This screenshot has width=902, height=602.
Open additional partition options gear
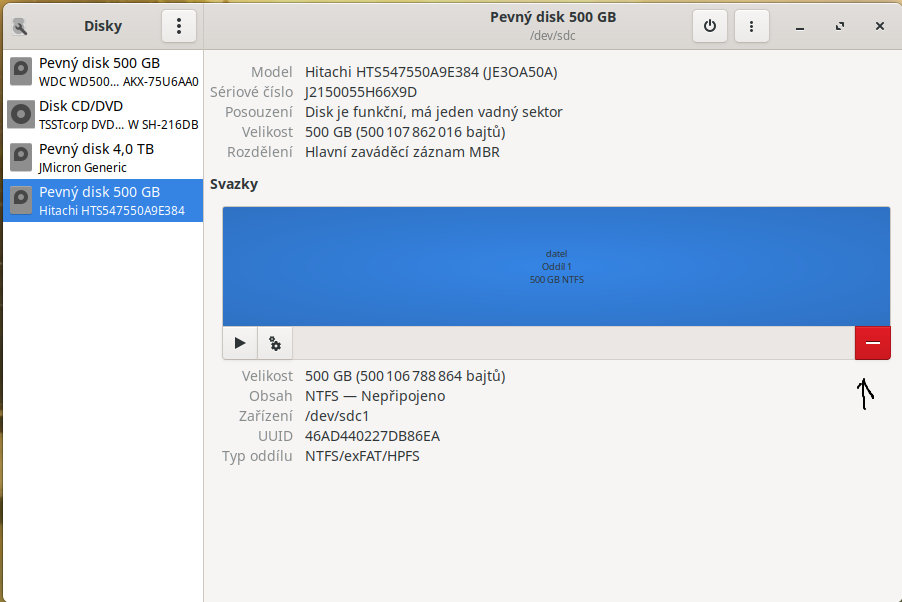click(275, 343)
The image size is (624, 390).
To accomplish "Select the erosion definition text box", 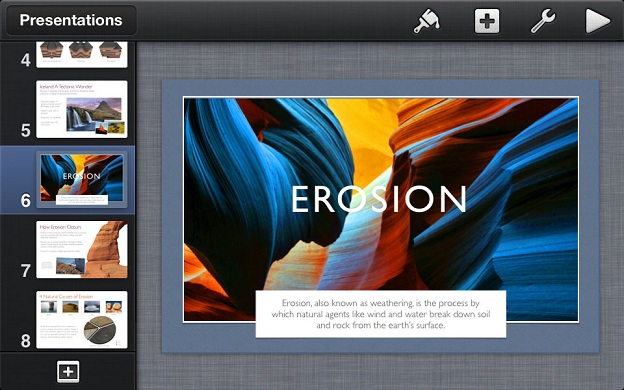I will click(x=381, y=314).
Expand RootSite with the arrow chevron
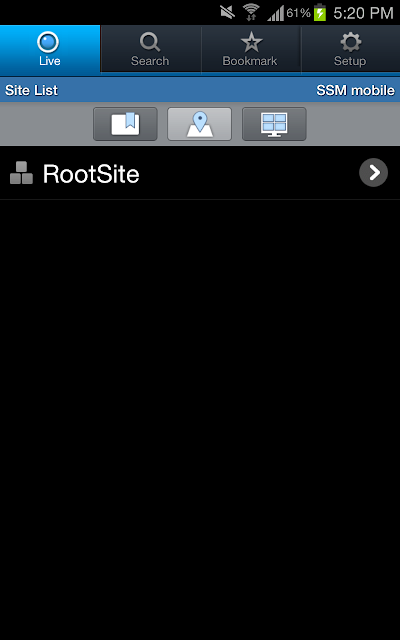The width and height of the screenshot is (400, 640). coord(373,173)
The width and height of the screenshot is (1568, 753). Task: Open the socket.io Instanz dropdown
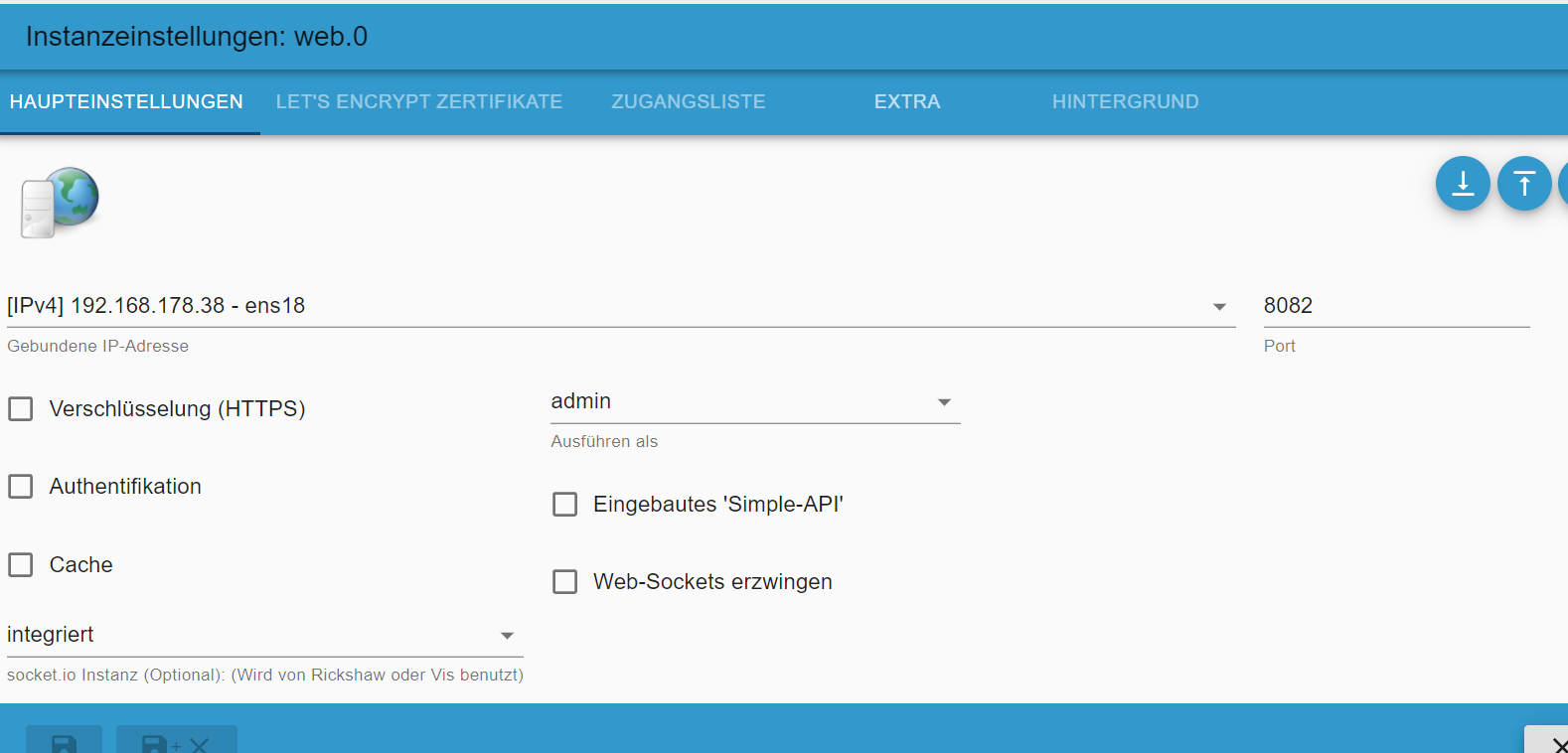click(x=264, y=635)
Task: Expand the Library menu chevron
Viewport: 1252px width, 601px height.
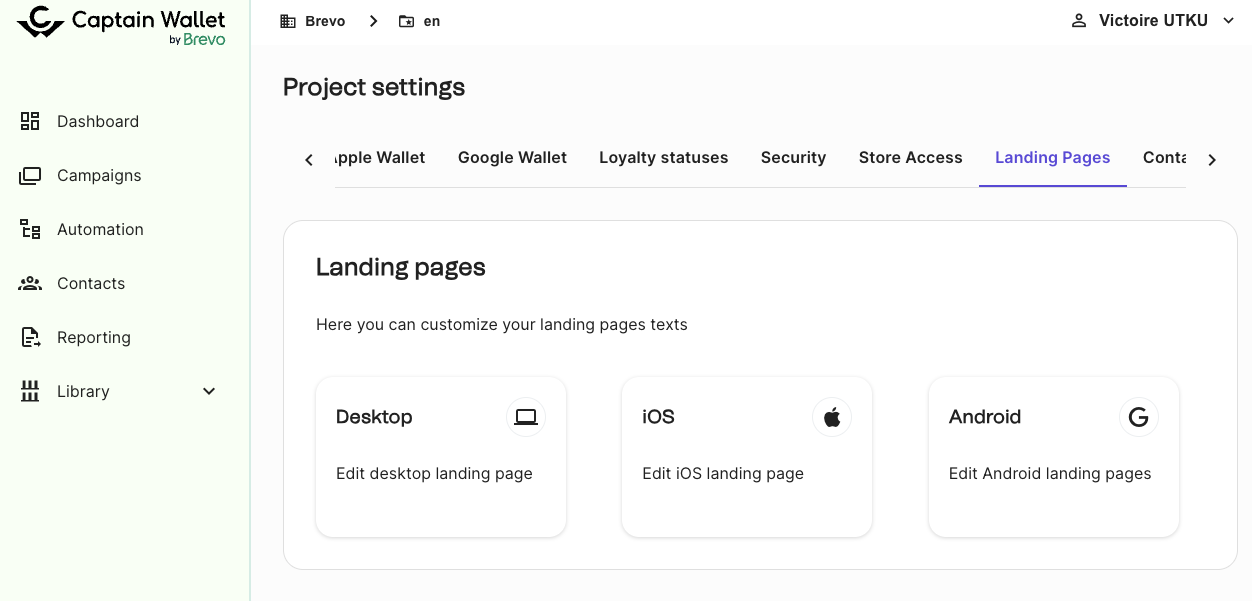Action: pyautogui.click(x=209, y=392)
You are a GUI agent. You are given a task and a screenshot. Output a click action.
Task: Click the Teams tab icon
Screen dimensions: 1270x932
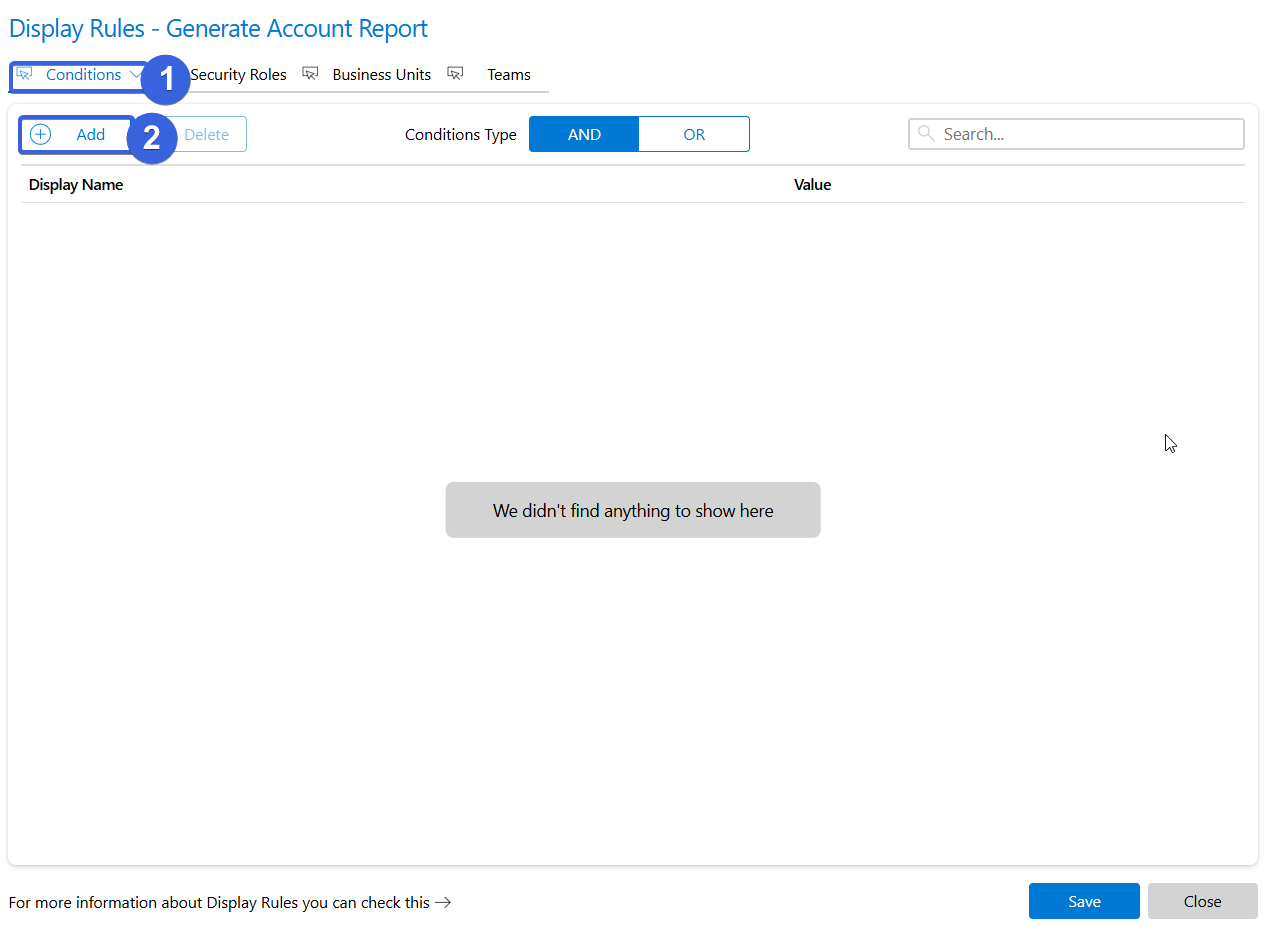tap(455, 74)
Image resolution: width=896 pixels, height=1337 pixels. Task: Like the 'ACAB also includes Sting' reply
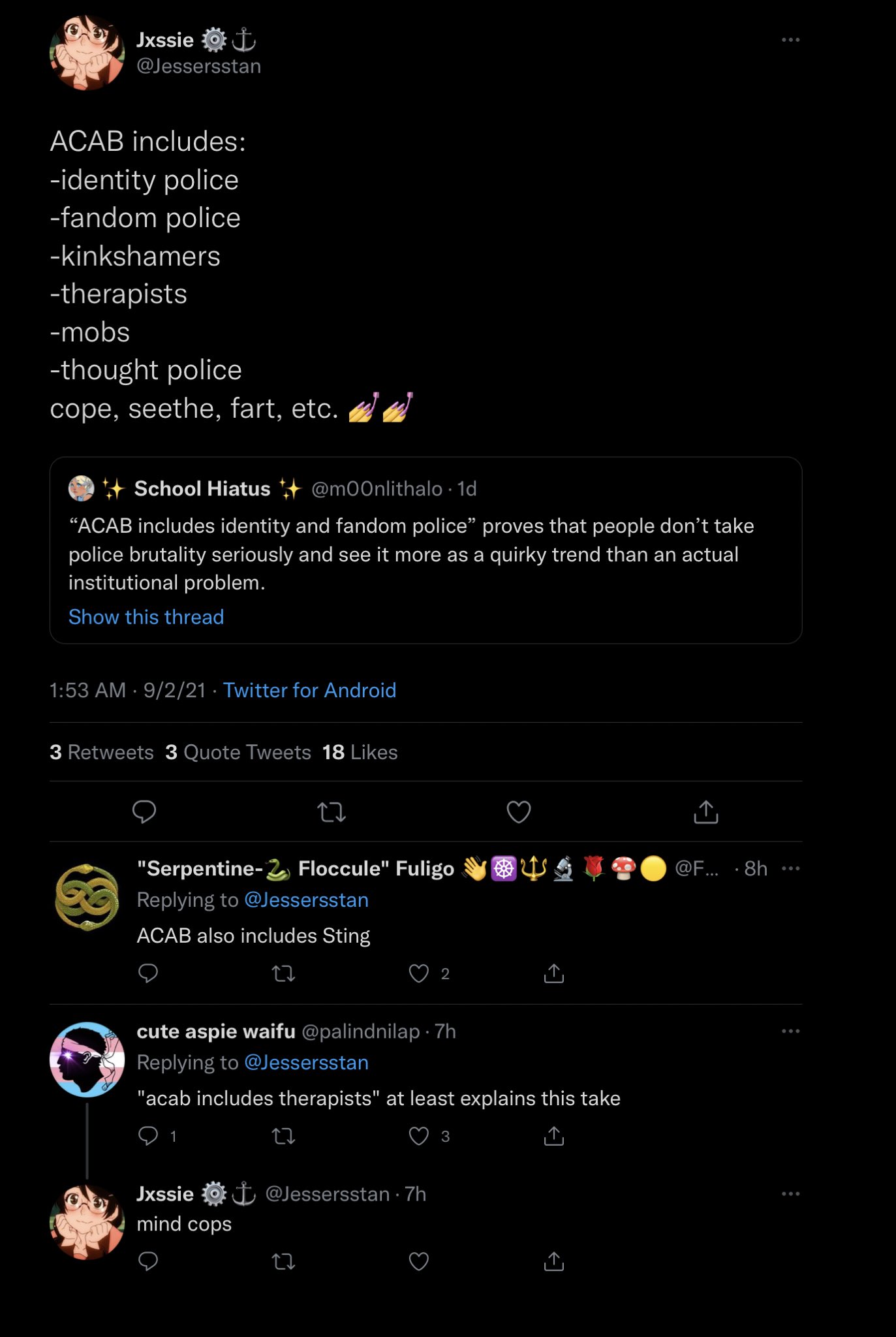point(418,973)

▶ [Work order] Would you give again, exactly as written, the lines from the one containing "Screen dimensions: 1270x932" through the end of the records, with no pictures and no other lines?

▶ [Output for this task]
Screen dimensions: 1270x932
tap(455, 74)
Image resolution: width=896 pixels, height=1337 pixels. Task: Like the 'ACAB also includes Sting' reply
point(418,973)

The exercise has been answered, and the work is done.